30. The MCIM compound is defined in claim 1 of WO2010 / 032009 as having the following formula: 【Chemistry 1】 A combination, composition, combination for use, or composition for use according to any one of the prior claims, which is an MCIM compound, or a pharmaceutically acceptable salt, hydrate, or solvate thereof.

31. The MCIM compound is defined in claim 1 of WO2020 / 035560A1 as having the following formula: 【Chemistry 2】 A combination, composition, combination for use, or composition for use according to any one of the prior claims, which is an MCIM compound, or a pharmaceutically acceptable salt, hydrate, or solvate thereof.

32. The MCIM compound is defined in claim 1 of WO2020 / 212581A1 as having the following formula: 【Transformation 3】 A combination, composition, combination for use, or composition for use according to any one of claims 1 to 30, which is an MCIM compound, or a pharmaceutically acceptable salt, hydrate, or solvate thereof.

33. The MCIM compound is given by the following formula: 【Chemistry 4-1】 【Chemistry 4-2】 【Chemistry 4-3】 【Chemistry 4-4】 A combination, composition, combination for use, or composition for use according to any one of claims 1 to 30, which is an MCIM compound selected from the compounds, or a pharmaceutically acceptable salt, hydrate, or solvate thereof.

34. The MCIM compound is given by the following formula: 【Transformation 5】 A combination, composition, combination for use, or composition for use according to any one of the prior claims, comprising the compound, or a pharmaceutically acceptable salt, hydrate, or solvate thereof.

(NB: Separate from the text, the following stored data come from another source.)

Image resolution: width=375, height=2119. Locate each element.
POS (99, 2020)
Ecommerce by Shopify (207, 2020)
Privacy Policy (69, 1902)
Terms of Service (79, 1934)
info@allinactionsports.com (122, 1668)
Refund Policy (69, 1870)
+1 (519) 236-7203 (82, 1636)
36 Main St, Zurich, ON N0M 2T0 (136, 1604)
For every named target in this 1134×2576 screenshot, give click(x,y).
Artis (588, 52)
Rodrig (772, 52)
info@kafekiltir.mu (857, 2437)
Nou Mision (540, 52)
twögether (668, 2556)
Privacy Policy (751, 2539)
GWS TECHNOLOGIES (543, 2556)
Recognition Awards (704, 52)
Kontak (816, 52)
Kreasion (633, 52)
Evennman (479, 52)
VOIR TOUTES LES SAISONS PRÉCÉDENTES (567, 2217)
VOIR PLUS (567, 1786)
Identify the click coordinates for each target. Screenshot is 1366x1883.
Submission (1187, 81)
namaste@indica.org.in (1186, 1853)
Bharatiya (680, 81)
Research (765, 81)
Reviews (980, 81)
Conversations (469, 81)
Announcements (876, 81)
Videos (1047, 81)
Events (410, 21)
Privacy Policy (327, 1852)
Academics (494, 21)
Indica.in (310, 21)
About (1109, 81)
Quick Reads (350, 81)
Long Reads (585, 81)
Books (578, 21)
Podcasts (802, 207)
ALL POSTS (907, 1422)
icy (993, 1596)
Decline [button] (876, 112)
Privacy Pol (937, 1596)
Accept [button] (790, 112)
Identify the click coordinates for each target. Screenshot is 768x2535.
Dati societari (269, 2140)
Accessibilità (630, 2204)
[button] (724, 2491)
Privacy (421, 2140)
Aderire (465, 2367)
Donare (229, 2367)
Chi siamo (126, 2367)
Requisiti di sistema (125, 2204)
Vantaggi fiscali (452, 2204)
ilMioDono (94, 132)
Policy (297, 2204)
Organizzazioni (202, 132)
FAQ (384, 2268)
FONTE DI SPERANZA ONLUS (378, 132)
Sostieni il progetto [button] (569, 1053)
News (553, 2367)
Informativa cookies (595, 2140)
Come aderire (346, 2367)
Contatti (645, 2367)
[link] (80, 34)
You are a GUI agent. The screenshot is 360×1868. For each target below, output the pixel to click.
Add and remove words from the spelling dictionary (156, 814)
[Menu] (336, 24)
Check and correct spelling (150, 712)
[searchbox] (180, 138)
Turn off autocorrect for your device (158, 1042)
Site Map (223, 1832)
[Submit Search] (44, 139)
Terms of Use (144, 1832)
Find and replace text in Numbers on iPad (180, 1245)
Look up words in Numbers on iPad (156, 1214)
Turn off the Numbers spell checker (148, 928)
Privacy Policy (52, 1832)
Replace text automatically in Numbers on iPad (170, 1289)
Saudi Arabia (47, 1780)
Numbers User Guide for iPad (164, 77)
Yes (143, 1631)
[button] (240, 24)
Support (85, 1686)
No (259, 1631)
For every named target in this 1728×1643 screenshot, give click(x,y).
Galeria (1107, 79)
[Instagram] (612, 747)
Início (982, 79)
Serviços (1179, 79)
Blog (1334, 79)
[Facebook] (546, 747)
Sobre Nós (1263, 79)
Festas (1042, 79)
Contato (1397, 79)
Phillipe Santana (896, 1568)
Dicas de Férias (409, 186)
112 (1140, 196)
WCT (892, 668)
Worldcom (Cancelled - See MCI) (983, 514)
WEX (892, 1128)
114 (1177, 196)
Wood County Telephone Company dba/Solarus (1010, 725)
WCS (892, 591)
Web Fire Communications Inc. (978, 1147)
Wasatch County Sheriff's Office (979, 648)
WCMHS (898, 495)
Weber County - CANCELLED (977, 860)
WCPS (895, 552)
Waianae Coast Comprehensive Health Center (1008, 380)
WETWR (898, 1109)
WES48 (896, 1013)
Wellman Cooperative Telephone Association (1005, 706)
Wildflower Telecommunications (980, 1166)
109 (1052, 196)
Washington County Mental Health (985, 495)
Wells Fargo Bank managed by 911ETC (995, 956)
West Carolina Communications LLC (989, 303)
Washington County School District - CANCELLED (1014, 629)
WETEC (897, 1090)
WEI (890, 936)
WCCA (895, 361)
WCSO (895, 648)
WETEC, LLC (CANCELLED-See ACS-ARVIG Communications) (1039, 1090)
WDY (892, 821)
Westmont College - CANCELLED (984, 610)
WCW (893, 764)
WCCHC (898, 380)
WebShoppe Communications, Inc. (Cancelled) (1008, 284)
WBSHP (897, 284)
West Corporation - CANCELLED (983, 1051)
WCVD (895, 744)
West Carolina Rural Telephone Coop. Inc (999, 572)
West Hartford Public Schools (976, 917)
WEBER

35. The combination, composition, combination for use, or composition for use according to any one of the prior claims, wherein the JAK / STAT pathway inhibitor comprises a JAK inhibitor, an IL-6 inhibitor, an IL-12 inhibitor, or an IL-23 inhibitor, or any combination thereof.

36. The JAK inhibitor is selected from tofacitinib, abrocitinib, baricitinib, delgocitinib, duklavacitinib, fedratinib, filgotinib, pacritinib, peficitinib, ruxolitinib, and upadacitinib, and / or The IL-6 inhibitor compound is selected from tocilizumab, sarilumab, satralizumab, olokizumab, and siltuximab, and / or The combination, composition, combination for use, or composition for use according to claim 35, wherein the IL-12 and / or IL-23 inhibitor is ustekinumab.